Re: [boost] [General] Always treat std::strings as UTF-8

19 Jan 2011


      On Tue, 18 Jan 2011 14:50:51 -0600
Christian Holmquist <c.holmquist@gmail.com> wrote:
...
...
There are two ways this could go AFAICS: [...]
2. We establish some other type for UTF-8 and *it* becomes the lingua
franca
If Boost abandons std::string in interfaces that expects UTF-8, does
that mean I as a user need to sprinkle
boost::to_utf_8(my_std_string,...) // in whatever form to_utf8 may be
all over my/ours (quite gigantic) code base?

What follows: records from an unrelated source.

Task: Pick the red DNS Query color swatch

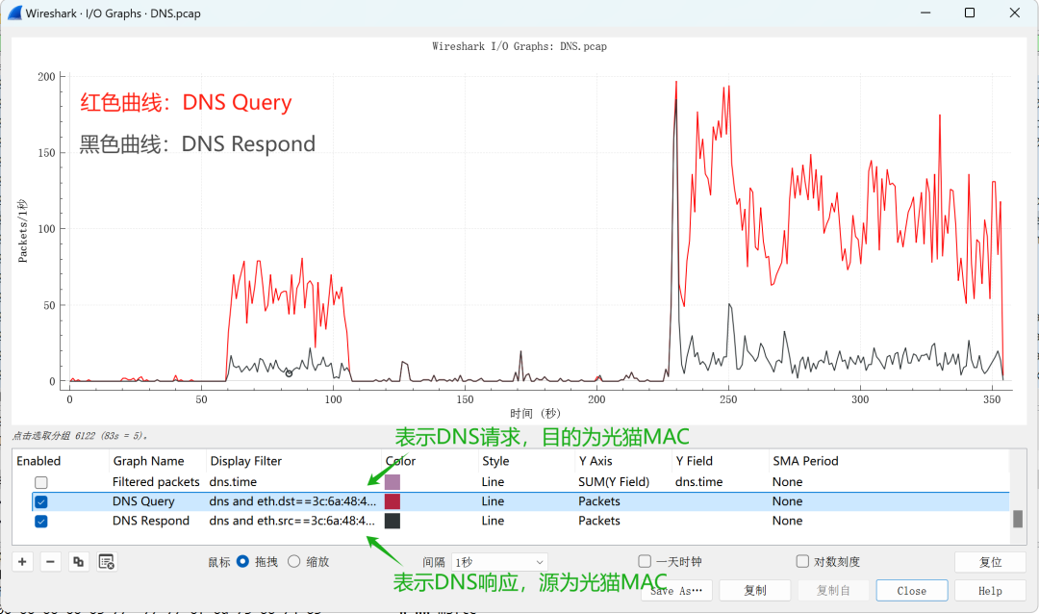Action: click(393, 501)
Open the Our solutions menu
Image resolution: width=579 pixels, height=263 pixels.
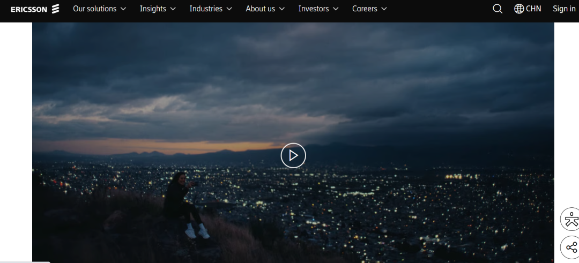94,9
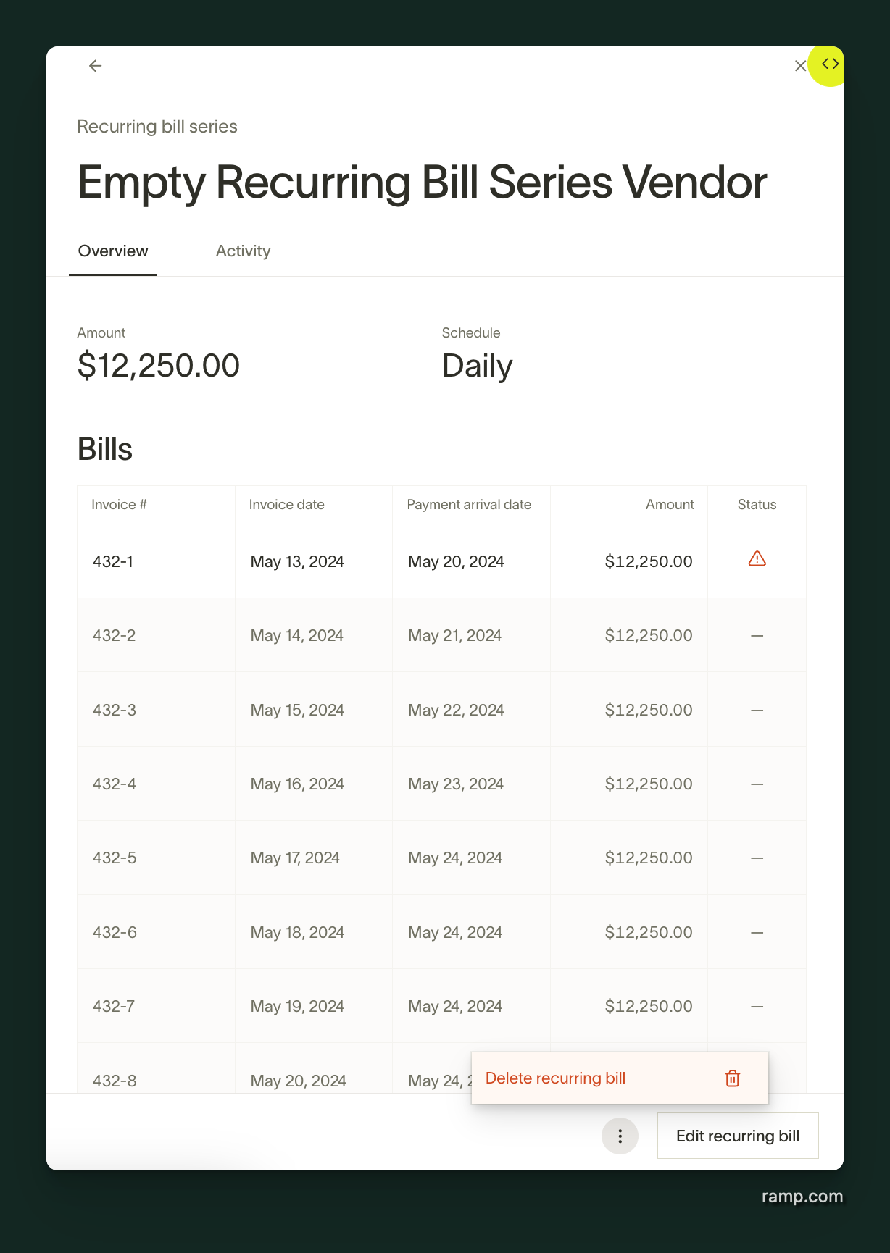Open the invoice 432-2 row
Image resolution: width=890 pixels, height=1253 pixels.
441,635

Only for functions that need to know the encoding of a string. As
Artyom has rightly pointed out, most functions operate perfectly well
by treating strings as opaque blocks of data, or as individual bytes.
It's only things like Boost.RegEx or some of the string-manipulation
functions that might want to act a bit differently in the face of
multi-byte characters. Or, of course, newly-written functions in user
code, outside of the Boost library.
...
Without doing so, I assume will cause compilation errors, but for what
gain? If some code was broken before, it will remain so after I've
injected all those to_utf8 calls as well.
To solve actual problems I need to track the origin of my
std::string's content, which require a traditional bug-hunting
session anyway. No additional typed interface in the world will help
me here IMO.
Maybe. But having a function whose parameters or return type is
explicitly utf8_t will tell you (and the compiler) exactly what kind of
string it's expecting, right in the code, whereas something that takes
or returns an std::string doesn't. If you have to look up that
information in the documentation, you're a lot more likely to miss it.
...
[...] What would be helpful if doable, is to build boost with
BOOST_TRACK_INVALID_UTF_8, also for release builds.
This would cause an exception or a call to user-defined function if
boost code stumbles upon bad strings.
Interesting idea, but it pushes the problem entirely to runtime. Having
utf*_t types lets the compiler do at least some of the work for you.
-- 
Chad Nelson
Oak Circle Software, Inc.
*
*
*